Expression of miR-107 decreases early in Alzheimers disease and may accelerate disease progression through regulation of beta-site amyloid precursor protein-cleaving enzyme 1 (Wang et al., 2008). Moreover, miR-107 expression tended to correlate in a negative fashion with neuritic plaque(NPs) and neurofibrillary tangle (NFTs) (Nelson and Wang, 2010) microRNAs-107/miR-103 represse translation of actin-binding protein cofilin, and their reduced levels are associated with elevated cofilin protein levels and formation of rod-like structures in a transgenic mouse model of Alzheimers disease (Yao et al., 2010).
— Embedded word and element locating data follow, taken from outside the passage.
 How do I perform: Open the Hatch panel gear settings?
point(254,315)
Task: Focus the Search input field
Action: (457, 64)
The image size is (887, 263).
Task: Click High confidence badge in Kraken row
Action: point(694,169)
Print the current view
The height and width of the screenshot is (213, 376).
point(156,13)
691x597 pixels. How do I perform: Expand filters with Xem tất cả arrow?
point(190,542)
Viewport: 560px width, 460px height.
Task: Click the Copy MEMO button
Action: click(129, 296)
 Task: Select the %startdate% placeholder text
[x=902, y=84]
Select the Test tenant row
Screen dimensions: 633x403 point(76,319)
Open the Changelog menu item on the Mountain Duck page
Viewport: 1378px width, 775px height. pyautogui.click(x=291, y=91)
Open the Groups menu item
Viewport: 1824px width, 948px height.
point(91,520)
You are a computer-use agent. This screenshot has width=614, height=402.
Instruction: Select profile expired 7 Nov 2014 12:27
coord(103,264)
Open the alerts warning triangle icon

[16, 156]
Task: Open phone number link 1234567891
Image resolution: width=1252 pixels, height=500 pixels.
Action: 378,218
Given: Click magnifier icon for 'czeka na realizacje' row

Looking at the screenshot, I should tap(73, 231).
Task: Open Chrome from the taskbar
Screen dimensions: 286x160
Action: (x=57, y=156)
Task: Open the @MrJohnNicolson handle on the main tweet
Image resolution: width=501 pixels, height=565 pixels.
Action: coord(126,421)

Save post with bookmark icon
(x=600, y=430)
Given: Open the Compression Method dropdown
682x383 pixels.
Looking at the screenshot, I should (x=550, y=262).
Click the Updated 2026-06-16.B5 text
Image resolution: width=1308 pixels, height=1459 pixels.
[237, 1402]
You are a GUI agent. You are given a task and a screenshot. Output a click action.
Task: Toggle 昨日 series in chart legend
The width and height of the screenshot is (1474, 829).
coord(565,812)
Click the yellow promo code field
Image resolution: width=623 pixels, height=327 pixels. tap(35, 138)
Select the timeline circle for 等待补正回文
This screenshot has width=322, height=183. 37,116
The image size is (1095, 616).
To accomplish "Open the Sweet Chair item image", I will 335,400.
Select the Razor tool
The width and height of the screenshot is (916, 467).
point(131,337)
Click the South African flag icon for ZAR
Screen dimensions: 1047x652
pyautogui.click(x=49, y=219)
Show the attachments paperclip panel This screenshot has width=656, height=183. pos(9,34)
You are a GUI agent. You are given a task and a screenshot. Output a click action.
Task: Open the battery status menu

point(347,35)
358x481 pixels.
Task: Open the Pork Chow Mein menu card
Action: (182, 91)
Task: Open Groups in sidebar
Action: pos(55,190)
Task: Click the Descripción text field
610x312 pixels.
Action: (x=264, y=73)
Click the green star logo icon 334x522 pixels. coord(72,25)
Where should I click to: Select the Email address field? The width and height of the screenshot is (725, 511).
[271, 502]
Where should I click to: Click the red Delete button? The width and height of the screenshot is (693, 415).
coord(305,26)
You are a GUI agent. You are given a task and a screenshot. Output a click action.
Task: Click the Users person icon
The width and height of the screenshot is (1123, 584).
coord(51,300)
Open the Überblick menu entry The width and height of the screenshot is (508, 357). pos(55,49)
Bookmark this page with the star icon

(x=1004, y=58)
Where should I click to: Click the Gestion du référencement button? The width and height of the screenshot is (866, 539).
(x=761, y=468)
Brain injury and neurodegenerative disease

miR-107 contributes to regulation of granulin/progranulin with implications for traumatic brain injury and neurodegenerative disease (Wang et al., 2010b).

Schizophrenia

Increased levels of miR-107 contribute to the marked loss of cortical CHRM1 in schizophrenia which may be a differentiating pathophysiology (Scarr et al., 2013).